We all have the memories and cherished stories of the first time the banjo came into our mind, and we were inspired to play. For some it was Pete Seeger, for others it was Earl Scruggs, or perhaps Bela Fleck. More recently it could have been Steve Martin or The Avett Brothers. For the 13 year old Greg Deering in 1963 it was The Kingston Trio. More specifically, their live Album Stereo Concert.
After hearing their debut self-titled album The Kingston Trio at a buddy’s house, in which Dave Guard played an S.S. Stewart banjo, Greg instantly decided he needed to get a banjo and learn to play these songs. He began saving from his paper route, and picked up as many extra routes as he could, until he had enough to buy his first banjo that same year.
The Kingston Trio are an American folk group that helped launch the folk revival of the late 1950s to late 1960s. Their first hit song, which you have likely heard, was "Tom Dooley" in 1958. The original lineup of Dave Guard, Bob Shane, and Nick Reynolds rose to international popularity, fueled by unprecedented record sales, and helped to alter the direction of popular music in the U.S.. Not Surprising, the group still ranks after half a century in the all-time lists of many of Billboard's cumulative charts, including those for most weeks with a number 1 album, most consecutive number 1 albums, and most top ten albums to name a few.
The Kingston Trio is now composed of George Grove, Bill Zorn and Rick Dougherty. Under the direction of the only surviving original member Bob Shane, now sole owner of the band, they have released original CDs and DVDs, and continue to tour extensively.
Greg & Janet Deering were out in Massachusetts recently for Banjo Camp North and had the rare opportunity to meet with the collector who owns the very S.S. Stewart banjo played by Dave Guard, and shown on the album covers of the band's fist two albums. Not only that, but Tom Guard & Josh Reynolds, the sons of Dave Guard and Nick Reynolds, also got to join them for this occasion.
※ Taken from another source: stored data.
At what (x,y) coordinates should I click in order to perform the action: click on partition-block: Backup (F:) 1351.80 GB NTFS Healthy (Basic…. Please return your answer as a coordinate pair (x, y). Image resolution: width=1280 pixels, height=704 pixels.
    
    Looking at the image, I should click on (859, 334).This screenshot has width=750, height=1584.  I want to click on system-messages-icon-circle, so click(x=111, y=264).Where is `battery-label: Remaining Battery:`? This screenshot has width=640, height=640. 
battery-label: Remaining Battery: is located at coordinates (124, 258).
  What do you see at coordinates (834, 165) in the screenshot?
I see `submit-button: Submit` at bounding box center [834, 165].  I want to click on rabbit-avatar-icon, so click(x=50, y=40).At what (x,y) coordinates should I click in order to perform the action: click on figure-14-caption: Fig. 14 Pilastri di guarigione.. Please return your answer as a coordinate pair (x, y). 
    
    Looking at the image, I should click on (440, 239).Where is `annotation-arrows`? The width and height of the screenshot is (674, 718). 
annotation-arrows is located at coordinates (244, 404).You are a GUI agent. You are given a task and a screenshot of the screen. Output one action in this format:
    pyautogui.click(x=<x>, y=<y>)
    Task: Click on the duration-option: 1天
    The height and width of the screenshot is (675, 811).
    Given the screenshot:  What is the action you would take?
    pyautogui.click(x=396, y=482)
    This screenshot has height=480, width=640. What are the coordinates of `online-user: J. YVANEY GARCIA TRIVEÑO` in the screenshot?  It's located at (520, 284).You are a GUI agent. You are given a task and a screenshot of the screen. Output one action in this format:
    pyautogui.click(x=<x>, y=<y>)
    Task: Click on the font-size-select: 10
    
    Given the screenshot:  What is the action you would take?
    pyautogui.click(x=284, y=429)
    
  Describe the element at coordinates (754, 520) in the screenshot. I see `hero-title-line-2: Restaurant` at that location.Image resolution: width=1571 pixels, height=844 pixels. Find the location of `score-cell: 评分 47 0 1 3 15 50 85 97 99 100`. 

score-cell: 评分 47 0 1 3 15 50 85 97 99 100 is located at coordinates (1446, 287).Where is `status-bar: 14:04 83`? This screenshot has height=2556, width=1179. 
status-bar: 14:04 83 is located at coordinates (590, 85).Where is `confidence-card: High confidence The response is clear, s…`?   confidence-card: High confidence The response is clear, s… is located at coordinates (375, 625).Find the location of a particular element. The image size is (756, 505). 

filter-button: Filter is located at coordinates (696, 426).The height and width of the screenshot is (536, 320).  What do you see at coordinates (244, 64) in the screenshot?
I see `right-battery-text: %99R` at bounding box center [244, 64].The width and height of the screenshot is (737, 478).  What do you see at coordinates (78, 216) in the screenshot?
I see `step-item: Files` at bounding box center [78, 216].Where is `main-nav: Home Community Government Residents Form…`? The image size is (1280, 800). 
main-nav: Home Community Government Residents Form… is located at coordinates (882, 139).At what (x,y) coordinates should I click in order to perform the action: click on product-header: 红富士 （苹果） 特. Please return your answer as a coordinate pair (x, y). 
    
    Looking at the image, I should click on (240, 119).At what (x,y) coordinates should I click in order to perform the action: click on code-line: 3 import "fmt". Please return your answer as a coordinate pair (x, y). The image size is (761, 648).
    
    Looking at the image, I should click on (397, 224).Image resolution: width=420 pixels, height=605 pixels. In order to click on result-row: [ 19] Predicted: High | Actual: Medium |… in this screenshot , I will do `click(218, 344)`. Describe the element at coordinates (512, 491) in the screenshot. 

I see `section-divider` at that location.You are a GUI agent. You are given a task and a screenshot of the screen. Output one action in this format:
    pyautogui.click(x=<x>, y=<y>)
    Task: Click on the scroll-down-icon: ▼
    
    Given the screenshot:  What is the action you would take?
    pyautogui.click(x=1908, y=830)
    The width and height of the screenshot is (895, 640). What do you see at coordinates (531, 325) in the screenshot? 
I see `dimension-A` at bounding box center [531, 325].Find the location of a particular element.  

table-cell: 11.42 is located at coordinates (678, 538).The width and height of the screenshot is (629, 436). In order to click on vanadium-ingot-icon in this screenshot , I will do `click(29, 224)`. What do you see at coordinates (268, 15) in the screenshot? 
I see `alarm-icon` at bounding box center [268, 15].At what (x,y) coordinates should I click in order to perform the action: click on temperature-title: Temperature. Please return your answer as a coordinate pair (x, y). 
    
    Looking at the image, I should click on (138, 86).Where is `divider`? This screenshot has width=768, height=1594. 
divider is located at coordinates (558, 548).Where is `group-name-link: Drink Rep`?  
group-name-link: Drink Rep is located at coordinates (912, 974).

As Greg put it reflecting on the moment, “I played the banjo introduction to 'Three Jolly Coachmen' and everyone in the room went 'whooow'. It was the exact sound for that song! Josh and Tom then started singing the song and I played along with them. It was pretty magical moment to play that banjo part and have it sound JUST like the record, as it was THE banjo. Just incredibly special.”